Giunta alla sua terza puntata, la miniserie Watchmen si sta rivelando come uno dei prodotti più interessanti del 2019. Damon Lindelof – già ideatore del successo di Lost – ha sfruttato infatti ancora una volta giochi di incastri ed enigmi per realizzare un successo internazionale. Lo showrunner nella prima puntata del podcast ufficiale della serie ha rivelato alcuni dettagli sul progetto. Ha svelato, infatti, che sin dal principio non è stato semplice avvicinarsi a un fumetto cult come quello realizzato da Alan Moore e Dave Gibbons. Lindelof, quindi, ha scelto di percorrere una strada complessa ma originale per rielaborare Watchmnen portandolo sul piccolo schermo.
Watchmen e il mondo reale
Nel contenuto speciale diffuso da HBO, Damon Lindelof ha dichiarato che gli eventi del 2016 di Charlotte (USA) hanno giocato un ruolo chiave in questa produzione. Le rivolte della comunità afroamericana legate ai numerosi omicidi a opera della polizia hanno quindi esercitato un’influenza importante su Watchmen. Non è un caso, infatti, che la serie sia in gran parte ambientata proprio a Tulsa in Oklahoma dove nel settembre 2016 è stato ucciso un quarantenne afroamericano. Il parallelismo, quindi, con il massacro del 1921 illustrato nella prima puntata di Watchmen viene di conseguenza.
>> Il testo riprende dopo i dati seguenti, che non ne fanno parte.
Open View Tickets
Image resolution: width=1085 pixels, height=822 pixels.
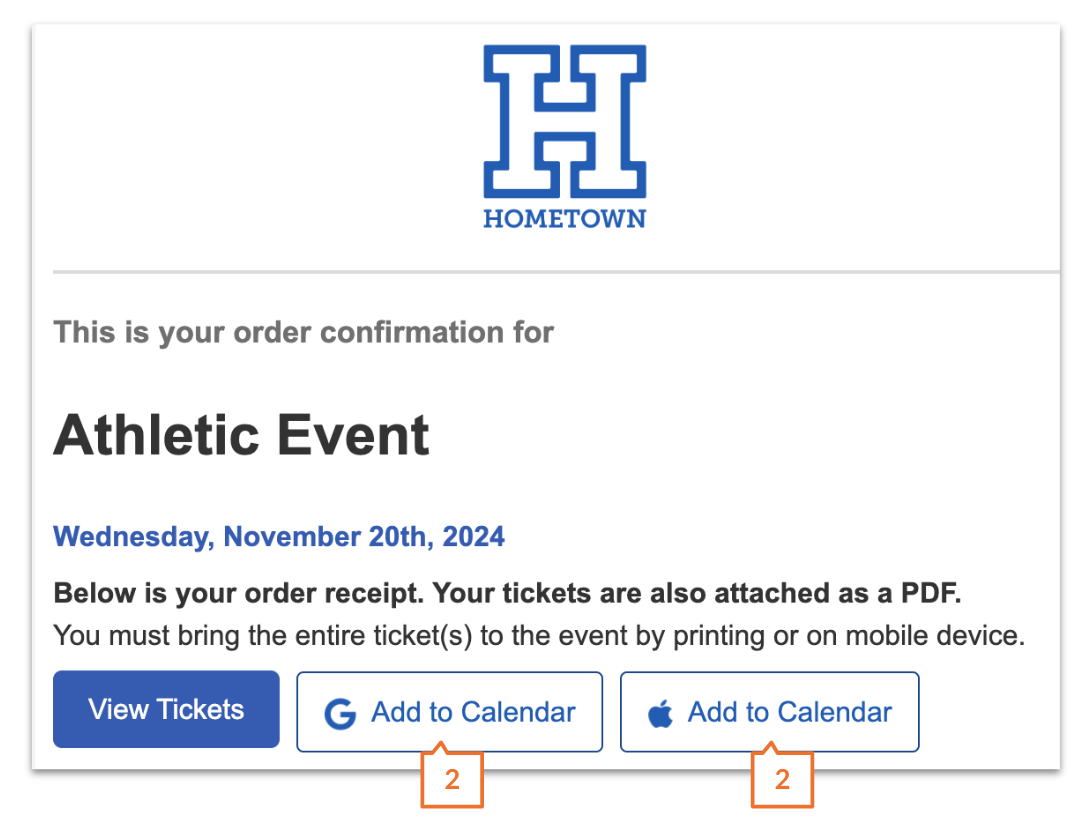[166, 710]
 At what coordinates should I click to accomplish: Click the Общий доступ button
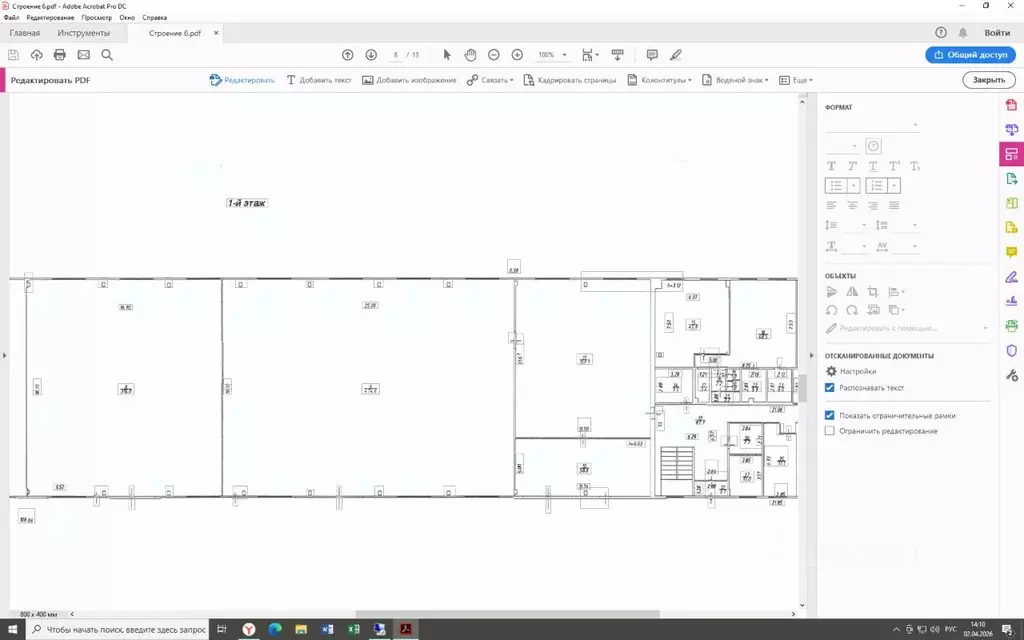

Questi eventi e la passione per il fumetto di Moore hanno portato Lindelof a chiedersi come sia possibile che anche dei suprematisti bianchi agiscano alla luce del sole senza essere fermati. Non è forse questo il concetto legato all’utilizzo di una maschera? Coprirsi il volto è un gesto per proteggersi da minacce oppure per giustificare con l’anonimato le proprie azioni? Per questo il simbolo della maschera diventa un interrogativo costante, quasi martellante in Watchmen. Lo spettatore, tramite accurati e sofisticati dettagli della messa in scena, sarà portato a chiedersi le motivazioni dei personaggi, le loro sfumature e, soprattutto, comprenderne il punto di vista. Qual è, però, la vera differenza tra la maschera di Rorschach utilizzata dai suprematisti, il costume di Sister Night e i bavagli gialli della polizia? Al pubblico l’arduo compito di trovare una risposta. O meglio: la necessità di schierarsi formulando e sviluppando la propria opinione davanti agli avvenimenti.